**What the task asks:** Every line of the data below should be written out word for word.
[Information shown Boundary: Start]
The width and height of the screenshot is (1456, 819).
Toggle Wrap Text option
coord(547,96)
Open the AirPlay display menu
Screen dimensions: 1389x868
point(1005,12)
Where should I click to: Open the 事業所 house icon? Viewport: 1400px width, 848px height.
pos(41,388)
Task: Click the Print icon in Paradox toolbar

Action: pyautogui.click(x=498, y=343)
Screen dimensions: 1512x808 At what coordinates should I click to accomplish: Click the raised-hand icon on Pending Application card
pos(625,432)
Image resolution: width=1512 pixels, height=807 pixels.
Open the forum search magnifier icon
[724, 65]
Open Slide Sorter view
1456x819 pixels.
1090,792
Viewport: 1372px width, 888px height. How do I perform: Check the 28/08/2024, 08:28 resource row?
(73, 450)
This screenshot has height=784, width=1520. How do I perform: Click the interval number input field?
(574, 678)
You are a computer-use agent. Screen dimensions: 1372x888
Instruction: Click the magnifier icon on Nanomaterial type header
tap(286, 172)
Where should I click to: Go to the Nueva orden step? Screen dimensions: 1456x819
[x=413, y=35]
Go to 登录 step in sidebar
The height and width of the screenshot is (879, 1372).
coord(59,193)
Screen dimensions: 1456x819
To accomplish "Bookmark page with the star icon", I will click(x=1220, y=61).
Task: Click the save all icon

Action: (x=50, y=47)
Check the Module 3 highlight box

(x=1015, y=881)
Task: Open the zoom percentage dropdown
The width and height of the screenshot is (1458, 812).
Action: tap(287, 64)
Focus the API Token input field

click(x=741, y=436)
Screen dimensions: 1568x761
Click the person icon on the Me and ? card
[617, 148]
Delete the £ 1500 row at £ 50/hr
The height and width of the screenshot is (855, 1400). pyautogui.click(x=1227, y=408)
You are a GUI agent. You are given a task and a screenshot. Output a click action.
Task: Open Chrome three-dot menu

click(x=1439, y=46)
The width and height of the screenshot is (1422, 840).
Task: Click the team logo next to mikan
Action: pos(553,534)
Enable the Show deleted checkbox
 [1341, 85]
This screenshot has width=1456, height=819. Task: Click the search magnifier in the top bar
[Information shown Boundary: End]
**Written answer:**
The width and height of the screenshot is (1456, 819).
Toggle Wrap Text option
coord(547,96)
Open the AirPlay display menu
Screen dimensions: 1389x868
point(1005,12)
Where should I click to: Open the 事業所 house icon? Viewport: 1400px width, 848px height.
pos(41,388)
Task: Click the Print icon in Paradox toolbar

Action: pyautogui.click(x=498, y=343)
Screen dimensions: 1512x808 At what coordinates should I click to accomplish: Click the raised-hand icon on Pending Application card
pos(625,432)
Image resolution: width=1512 pixels, height=807 pixels.
Open the forum search magnifier icon
[724, 65]
Open Slide Sorter view
1456x819 pixels.
1090,792
Viewport: 1372px width, 888px height. How do I perform: Check the 28/08/2024, 08:28 resource row?
(73, 450)
This screenshot has height=784, width=1520. How do I perform: Click the interval number input field?
(574, 678)
You are a computer-use agent. Screen dimensions: 1372x888
Instruction: Click the magnifier icon on Nanomaterial type header
tap(286, 172)
Where should I click to: Go to the Nueva orden step? Screen dimensions: 1456x819
[x=413, y=35]
Go to 登录 step in sidebar
The height and width of the screenshot is (879, 1372).
coord(59,193)
Screen dimensions: 1456x819
To accomplish "Bookmark page with the star icon", I will click(x=1220, y=61).
Task: Click the save all icon

Action: (x=50, y=47)
Check the Module 3 highlight box

(x=1015, y=881)
Task: Open the zoom percentage dropdown
The width and height of the screenshot is (1458, 812).
Action: tap(287, 64)
Focus the API Token input field

click(x=741, y=436)
Screen dimensions: 1568x761
Click the person icon on the Me and ? card
[617, 148]
Delete the £ 1500 row at £ 50/hr
The height and width of the screenshot is (855, 1400). pyautogui.click(x=1227, y=408)
You are a GUI agent. You are given a task and a screenshot. Output a click action.
Task: Open Chrome three-dot menu

click(x=1439, y=46)
The width and height of the screenshot is (1422, 840).
Task: Click the team logo next to mikan
Action: pos(553,534)
Enable the Show deleted checkbox
 [1341, 85]
This screenshot has width=1456, height=819. Task: Click the search magnifier in the top bar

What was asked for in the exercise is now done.